As of June 30, 2009, we had $15.5 million in cash and cash equivalents, $4.8 million in restricted cash and $9.9 million in debt.
Net cash provided by operating activities for the six months ended June 30, 2009 of $2.8 million decreased by $4.7 million from the $7.5 million provided by operating activities in the same 2008 period, primarily due to unfavorable working capital fluctuations related to increased receivables and payment of various accruals.
Net cash used in investing activities for the first six months of 2009 was $1.1 million, compared to net cash used in investing activities of $0.6 million for the same period of 2008. The $0.5 million increase is attributable to increased capital spending in 2009, associated with the continued improvement of our ADW platform.
Net cash used in financing activities in the first six months of 2009 of $2.7 million decreased $0.3 million when compared to that used in the same period in 2008, primarily due to higher loan repayments in 2008 in accordance with the terms of the related debt.
The United States is currently experiencing a widespread recession accompanied by, among other things, reduced credit availability and highly curtailed gaming and other recreational activities, employment and general discretionary consumer spending. The effects and duration of these developments and related risks and uncertainties on our future operations and cash flows cannot be estimated by management at this time; however, such effects may be significant.


Table of Contents

Nevertheless management presently believes that our borrowing capacity, as well as on-going efforts to contain costs and operate efficiently, and growth in handle and associated commissions at Youbet Express will generate sufficient cash flow to adequately support its operations.

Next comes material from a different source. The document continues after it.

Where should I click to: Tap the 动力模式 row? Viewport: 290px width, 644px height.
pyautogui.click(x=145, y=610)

We believe that our cash flow from operations and our unrestricted cash and cash equivalents are sufficient to fund our working capital and capital expenditure requirements for at least the next 12 months. However, we may from time to time seek additional capital to fund our operations, and to reduce our liabilities in response to changes in the business environment. To raise capital, we may seek to sell additional equity securities, issue debt or convertible securities or seek to obtain credit facilities through financial institutions or other resources. We have an effective shelf registration statement under which we may from time to time issue shares of preferred stock, shares of common stock, warrants, stock purchase contracts, stock purchase units, and stock purchase rights for an original maximum aggregate offering amount of approximately $30 million. Unless otherwise described in future prospectus supplements, we intend to use the net proceeds from the sale of securities registered under this universal shelf registration statement for general corporate purposes, which may include additions to working capital, the repayment or redemption of existing indebtedness and the financing of capital expenditures and future acquisitions. The sale of additional equity or convertible securities would result in additional dilution to our stockholders.

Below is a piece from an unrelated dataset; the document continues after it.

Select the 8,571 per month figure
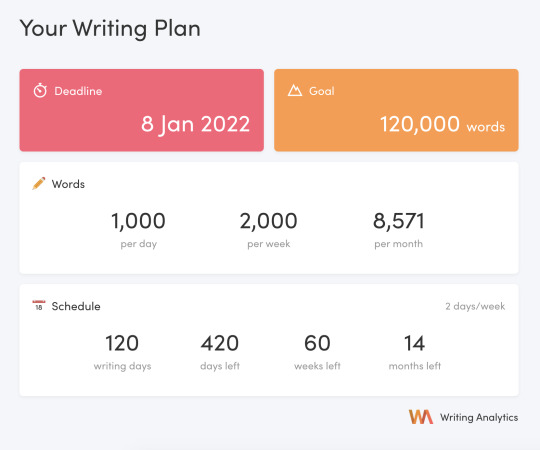 (x=399, y=229)
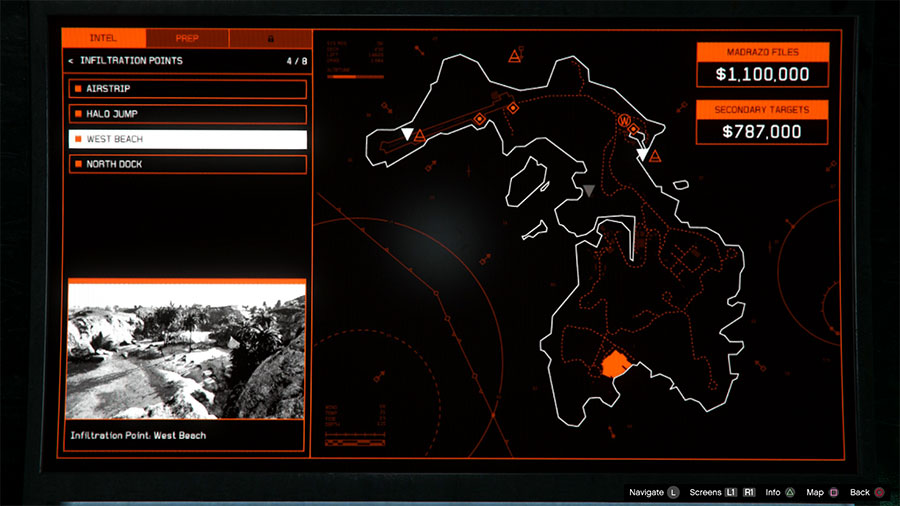Select the West Beach infiltration point

click(x=187, y=139)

Item 3. Quantitative and qualitative disclosures about market risk

We do not undertake any specific actions to diminish our exposure to interest rate risk, and we are not a party to any interest rate risk management transactions. We do not purchase or hold any derivative financial instruments. We believe there has been no material change in our exposure to market risk from that discussed in our annual report on Form 10-K for the year ended December 31, 2008, as amended.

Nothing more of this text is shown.